Page MenuHomePhabricator

Add request_id to webrequest logs as well as other event records ingested into Hadoop
Open, MediumPublic

Description

Varnish logs every request to Hadoop via varnishkafka. MediaWiki can log structured data to Hadoop via EventBs; in that case we have multiple logs for the same request in Hadoop. It would be nice if these logs could be connected, so that data available via Varnish (e.g. user agents) does not need to be duplicated; also because Varnish has better data for a few things (e.g. latency) and because cached requests are only logged from there.

Event Timeline

Tgr raised the priority of this task from to Needs Triage.
Tgr updated the task description. (Show Details)
Tgr added projects: Analytics, Varnish.
Tgr subscribed.

Approach 1: add Varnish request id (set by Varnish in the X-Varnish header) to MediaWiki

  • can these be made unique? right now they have 9 digits; given that Wikimedia traffic is in the range of 1E10 requests per day, that does not seem useful.
  • a request might pass through multiple varnishes (edge cluster front cache, edge cluster back cache, main datacenter back cache). Which one of these goes into Kafka? (The edge-side front I presume?)
  • does this get logged currently? Analytics/Data/Webrequest mentions a sequence field but doesn't say what that is. (Hint, hint... it would be awesome if that table were better documented :)

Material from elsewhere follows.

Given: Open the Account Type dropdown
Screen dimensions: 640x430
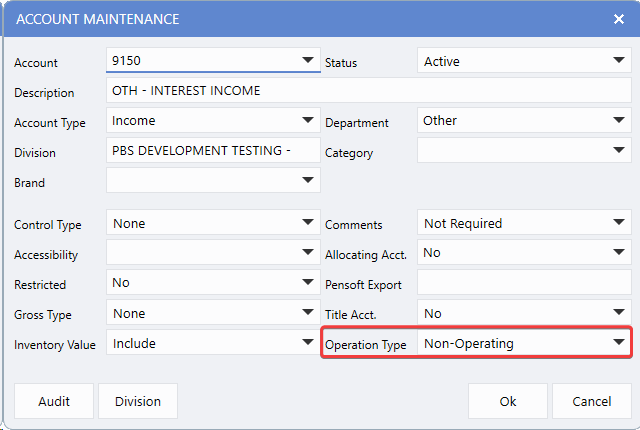Looking at the screenshot, I should click(x=308, y=121).
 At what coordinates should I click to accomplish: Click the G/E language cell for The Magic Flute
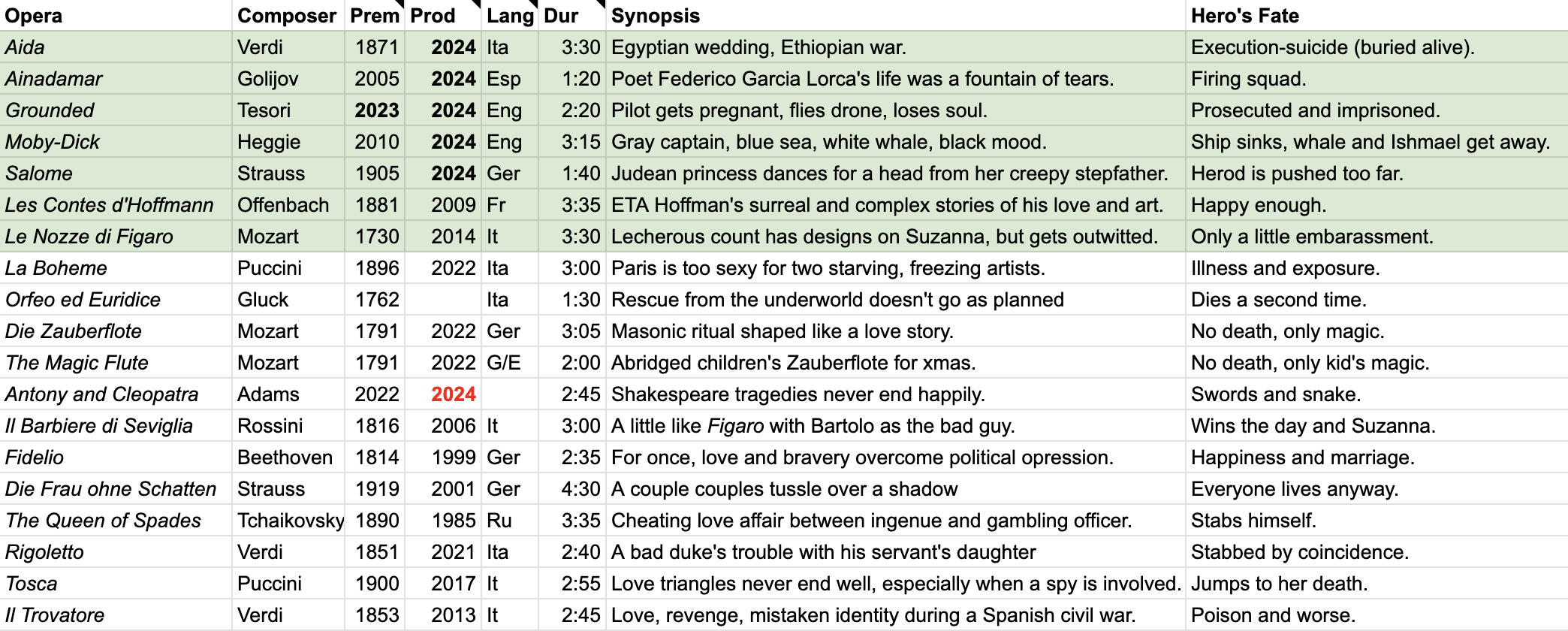click(x=510, y=363)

Approach 2: generate a unique id in MediaWiki, set it in the X-Analytics header

  • does the analytics webrequest architecture record all X-Analytics fields in a meaningful way?

Also, this will only make sense of joining data from different tables is easy / efficient enough. I'm not familiar with Hive so not sure if that's the case.

Tgr set Security to None.

Analytics/Data/Webrequest mentions a sequence field but doesn't say what that is.

This is the sequence number per host assigned by varnishkafka (have just updated that on doc) so not related to this use case.

a request might pass through multiple varnishes (edge cluster front cache, edge cluster back cache, main datacenter back cache). Which one of these goes into Kafka? (The edge-side front I presume?)

Yup 'frontend'.

can these be made unique? right now they have 9 digits; given that Wikimedia traffic is in the range of 1E10 requests per day, that does not seem useful.
This is the sequence number per host assigned by varnishkafka (have just updated that on doc) so not related to this use case.

Hm, if you had access to both the frontend cache hostname (e.g. cp1054.eqiad.wmnet) and the sequence number in Mediawiki, then, yeah, you could correlate these. Interesting idea!

does the analytics webrequest architecture record all X-Analytics fields in a meaningful way?

Several services including RESTBase and Parsoid already set and forward a v1 uuid in the X-Request-Id header. This header is also set in sub-requests to the action API.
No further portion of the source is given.